I have quite large (20-40 degree) slowly-converging (sometimes) floating-point polynomials. I'd like to optimize their evaluation using SIMD (SSE2, AVX1, AVX-512). I need both float-32 and double-64 solutions.
Value of coefficients are constants given in advance, and value of X
to evaluate poly at is given as function argument.
Important note - I have just single input X
for my function. So I can't do vertical optimization by computing poly for 8-16 Xs
same time. It means I need some horizontal optimization within evaluation for single X
.
I created related question that helps me to compute powers of X
(e.g. X^1, X^2, ..., X^8
), that are needed for SIMD evaluation.
It is obvious that SIMD should be used only after some threshold of polynomial degree, for quite small polys straight generic (non-SIMD) Horner's (or Estrin's) based method can be used like here. Also SIMD width (128 or 256 or 512) should be chosen based on poly degree.
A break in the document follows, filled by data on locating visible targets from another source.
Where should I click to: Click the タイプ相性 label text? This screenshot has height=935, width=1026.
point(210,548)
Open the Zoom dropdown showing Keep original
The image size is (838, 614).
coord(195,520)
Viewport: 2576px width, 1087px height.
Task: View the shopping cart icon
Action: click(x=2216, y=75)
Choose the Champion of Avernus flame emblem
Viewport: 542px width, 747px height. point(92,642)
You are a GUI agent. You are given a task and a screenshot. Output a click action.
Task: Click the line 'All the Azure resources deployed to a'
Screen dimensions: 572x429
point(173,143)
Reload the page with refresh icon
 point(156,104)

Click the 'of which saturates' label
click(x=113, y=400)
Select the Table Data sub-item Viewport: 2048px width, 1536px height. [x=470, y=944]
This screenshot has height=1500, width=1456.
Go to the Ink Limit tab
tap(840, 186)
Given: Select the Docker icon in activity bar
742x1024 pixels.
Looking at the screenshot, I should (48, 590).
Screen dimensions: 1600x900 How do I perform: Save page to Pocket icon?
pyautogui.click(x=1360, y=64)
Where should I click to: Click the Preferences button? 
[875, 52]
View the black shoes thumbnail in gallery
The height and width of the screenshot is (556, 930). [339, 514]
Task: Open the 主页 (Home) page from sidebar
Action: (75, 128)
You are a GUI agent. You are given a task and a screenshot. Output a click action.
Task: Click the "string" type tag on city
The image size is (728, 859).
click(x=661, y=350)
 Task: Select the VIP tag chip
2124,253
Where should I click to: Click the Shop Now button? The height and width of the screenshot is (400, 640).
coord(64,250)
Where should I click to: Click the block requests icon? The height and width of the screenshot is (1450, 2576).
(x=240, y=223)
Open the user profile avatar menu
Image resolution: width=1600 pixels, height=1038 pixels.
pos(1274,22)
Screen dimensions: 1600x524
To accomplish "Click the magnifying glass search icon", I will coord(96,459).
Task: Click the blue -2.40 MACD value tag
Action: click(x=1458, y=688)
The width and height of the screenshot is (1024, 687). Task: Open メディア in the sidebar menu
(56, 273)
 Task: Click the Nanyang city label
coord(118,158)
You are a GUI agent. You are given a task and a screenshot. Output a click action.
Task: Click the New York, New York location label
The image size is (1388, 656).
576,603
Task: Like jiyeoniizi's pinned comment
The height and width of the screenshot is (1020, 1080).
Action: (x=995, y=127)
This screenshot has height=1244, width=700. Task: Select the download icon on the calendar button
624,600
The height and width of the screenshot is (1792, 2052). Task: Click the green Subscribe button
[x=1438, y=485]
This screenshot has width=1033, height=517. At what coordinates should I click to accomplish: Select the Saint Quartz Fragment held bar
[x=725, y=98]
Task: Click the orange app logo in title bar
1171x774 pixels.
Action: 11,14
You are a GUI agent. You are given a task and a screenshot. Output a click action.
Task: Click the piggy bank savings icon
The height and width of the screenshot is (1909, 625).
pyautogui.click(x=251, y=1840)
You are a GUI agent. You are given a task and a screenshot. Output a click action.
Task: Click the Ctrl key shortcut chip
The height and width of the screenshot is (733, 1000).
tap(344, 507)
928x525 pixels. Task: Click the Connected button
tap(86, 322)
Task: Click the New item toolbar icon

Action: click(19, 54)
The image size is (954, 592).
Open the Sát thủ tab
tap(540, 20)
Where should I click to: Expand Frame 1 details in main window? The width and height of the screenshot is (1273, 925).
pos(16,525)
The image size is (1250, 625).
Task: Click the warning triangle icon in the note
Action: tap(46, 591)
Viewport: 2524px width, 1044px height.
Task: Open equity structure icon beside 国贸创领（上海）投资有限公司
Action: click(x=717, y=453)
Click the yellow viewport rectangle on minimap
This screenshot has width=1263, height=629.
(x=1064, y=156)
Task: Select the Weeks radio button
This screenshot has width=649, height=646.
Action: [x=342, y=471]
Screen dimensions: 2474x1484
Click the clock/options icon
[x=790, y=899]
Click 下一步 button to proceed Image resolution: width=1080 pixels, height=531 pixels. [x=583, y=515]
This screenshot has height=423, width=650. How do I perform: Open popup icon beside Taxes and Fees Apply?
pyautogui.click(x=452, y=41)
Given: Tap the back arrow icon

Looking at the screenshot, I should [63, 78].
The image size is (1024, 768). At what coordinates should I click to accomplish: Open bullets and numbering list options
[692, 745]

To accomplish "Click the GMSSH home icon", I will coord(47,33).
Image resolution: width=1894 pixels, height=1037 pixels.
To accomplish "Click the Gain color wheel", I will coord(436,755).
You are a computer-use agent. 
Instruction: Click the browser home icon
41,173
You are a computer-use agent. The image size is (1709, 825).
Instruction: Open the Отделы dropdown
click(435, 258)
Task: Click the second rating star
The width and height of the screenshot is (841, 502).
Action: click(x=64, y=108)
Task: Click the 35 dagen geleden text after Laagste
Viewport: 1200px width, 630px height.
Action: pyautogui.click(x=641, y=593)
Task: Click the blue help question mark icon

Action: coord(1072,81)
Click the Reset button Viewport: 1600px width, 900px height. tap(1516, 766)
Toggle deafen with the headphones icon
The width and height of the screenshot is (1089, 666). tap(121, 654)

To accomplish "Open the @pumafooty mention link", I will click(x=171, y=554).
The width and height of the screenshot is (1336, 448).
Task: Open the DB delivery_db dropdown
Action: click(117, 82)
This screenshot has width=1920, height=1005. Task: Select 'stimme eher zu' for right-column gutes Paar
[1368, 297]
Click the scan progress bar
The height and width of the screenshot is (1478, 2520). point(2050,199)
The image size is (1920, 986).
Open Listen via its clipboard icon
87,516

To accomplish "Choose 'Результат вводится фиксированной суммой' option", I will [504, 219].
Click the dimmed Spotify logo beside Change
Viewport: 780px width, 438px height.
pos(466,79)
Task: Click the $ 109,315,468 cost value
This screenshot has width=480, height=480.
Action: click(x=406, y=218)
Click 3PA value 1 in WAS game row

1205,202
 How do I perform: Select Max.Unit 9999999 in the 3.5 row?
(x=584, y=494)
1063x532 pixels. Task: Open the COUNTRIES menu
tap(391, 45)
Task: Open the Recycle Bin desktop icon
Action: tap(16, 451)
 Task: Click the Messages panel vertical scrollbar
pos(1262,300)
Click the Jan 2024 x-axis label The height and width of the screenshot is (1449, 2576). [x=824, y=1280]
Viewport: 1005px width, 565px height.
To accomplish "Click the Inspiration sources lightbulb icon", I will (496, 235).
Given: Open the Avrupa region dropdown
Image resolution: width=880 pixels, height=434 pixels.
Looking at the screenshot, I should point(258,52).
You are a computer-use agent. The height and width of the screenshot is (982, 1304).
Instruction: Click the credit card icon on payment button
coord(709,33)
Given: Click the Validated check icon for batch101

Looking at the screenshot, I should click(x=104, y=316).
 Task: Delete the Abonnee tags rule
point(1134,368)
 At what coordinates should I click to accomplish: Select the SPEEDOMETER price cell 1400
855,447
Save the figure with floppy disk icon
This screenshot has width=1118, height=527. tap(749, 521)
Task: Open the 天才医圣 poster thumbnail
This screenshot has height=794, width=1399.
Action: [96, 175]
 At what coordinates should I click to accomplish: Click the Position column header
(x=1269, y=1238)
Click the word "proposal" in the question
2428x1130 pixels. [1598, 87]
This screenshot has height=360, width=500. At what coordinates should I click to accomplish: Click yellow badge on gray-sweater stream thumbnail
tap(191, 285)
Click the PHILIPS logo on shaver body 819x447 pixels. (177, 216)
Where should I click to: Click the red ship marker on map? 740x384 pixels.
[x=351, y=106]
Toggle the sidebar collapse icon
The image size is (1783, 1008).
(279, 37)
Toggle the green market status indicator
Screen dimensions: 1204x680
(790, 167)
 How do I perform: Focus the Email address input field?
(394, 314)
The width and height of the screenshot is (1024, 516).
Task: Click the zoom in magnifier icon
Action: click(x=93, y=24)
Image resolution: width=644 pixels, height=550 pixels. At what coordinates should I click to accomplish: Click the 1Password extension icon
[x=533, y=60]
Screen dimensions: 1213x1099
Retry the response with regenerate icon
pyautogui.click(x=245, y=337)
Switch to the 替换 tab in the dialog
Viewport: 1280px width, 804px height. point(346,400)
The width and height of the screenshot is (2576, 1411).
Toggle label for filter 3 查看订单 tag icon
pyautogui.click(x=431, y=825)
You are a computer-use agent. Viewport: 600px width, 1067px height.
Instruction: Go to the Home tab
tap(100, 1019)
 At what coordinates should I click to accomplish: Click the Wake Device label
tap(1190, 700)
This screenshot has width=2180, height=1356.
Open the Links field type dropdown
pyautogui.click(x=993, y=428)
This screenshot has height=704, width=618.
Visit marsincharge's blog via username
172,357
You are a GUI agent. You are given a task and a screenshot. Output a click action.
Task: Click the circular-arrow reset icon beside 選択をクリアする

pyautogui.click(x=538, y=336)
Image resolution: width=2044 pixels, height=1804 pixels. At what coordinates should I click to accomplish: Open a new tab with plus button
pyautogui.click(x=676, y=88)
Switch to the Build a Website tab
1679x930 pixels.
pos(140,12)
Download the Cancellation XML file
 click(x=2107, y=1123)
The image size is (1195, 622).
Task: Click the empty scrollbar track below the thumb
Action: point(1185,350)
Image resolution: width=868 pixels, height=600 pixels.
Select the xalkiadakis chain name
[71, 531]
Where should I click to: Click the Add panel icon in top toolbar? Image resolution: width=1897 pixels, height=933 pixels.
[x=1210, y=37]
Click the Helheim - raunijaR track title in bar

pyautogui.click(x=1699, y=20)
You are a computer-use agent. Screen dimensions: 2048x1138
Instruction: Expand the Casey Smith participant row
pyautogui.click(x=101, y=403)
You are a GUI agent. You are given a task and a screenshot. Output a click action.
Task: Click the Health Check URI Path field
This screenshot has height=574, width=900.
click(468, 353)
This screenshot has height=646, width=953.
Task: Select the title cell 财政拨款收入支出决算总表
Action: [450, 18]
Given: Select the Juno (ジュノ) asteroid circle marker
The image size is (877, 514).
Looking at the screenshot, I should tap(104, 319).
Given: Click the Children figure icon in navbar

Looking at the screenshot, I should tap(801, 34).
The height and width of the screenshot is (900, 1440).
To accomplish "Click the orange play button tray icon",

Below I implemented AVX-256-Float32 variant using a kind of modified Horner's Method suited for SIMD (multiplying by x^8
instead of x^1
). Credits to @PeterCordes for fast horizontal sum tutorial. Click on try-it-online link, it contains larger code which also has reference simple evaluation for comparison and time measurements:
template <size_t S, size_t I, typename MT = __m256, size_t Cnt>
inline MT EvalPoly8xF32Helper(MT xhi,
std::array<float, Cnt> const & A, MT r = _mm256_undefined_ps()) {
size_t constexpr K = 8;
if constexpr(I + K >= S)
r = _mm256_load_ps(&A[I]);
else {
#ifdef __FMA__
r = _mm256_fmadd_ps(r, xhi, _mm256_load_ps(&A[I]));
#else
r = _mm256_add_ps(_mm256_mul_ps(r, xhi),
_mm256_load_ps(&A[I]));
#endif
}
if constexpr(I < K)
return r;
else
return EvalPoly8xF32Helper<S, I - K>(xhi, A, r);
}
inline float _mm_fast_hsum_ps(__m128 v) {
__m128 shuf = _mm_movehdup_ps(v);
__m128 sums = _mm_add_ps(v, shuf);
shuf = _mm_movehl_ps(shuf, sums);
sums = _mm_add_ss(sums, shuf);
return _mm_cvtss_f32(sums);
}
template <size_t S, size_t Cnt>
inline float EvalPoly8xF32(
float x, std::array<float, Cnt> const & A) {
auto constexpr K = 8;
auto const x2 = x * x, x4 = x2 * x2, x8 = x4 * x4, x3 = x2 * x;
auto const powsx = _mm256_setr_ps(
1, x, x2, x3, x4, x4 * x, x4 * x2, x4 * x3);
auto r0 = EvalPoly8xF32Helper<S, (S - 1) / K * K>(
_mm256_set1_ps(x8), A);
r0 = _mm256_mul_ps(r0, powsx);
return _mm_fast_hsum_ps(_mm_add_ps(
_mm256_castps256_ps128(r0), _mm256_extractf128_ps(r0, 1)));
}
As one can see SIMD version gives quite large speedup compared to reference simple implementation. For AVX1-256-float32 and degree 32
case it gives around 4.5x
times speedup (for degree 16
it gives 1.8x
speedup which is also good)! Obviously that even just using FMA
instructions inside reference implementations will already improve computation speed noticeably.
My question is whether you can suggest a faster method of evaluating polynomial, or even some ready-made code or library, or any optimizations to my code.
Most common target CPU that will be used is Intel Xeon Gold 6230 that has AVX-512, so I need to optimize code for it.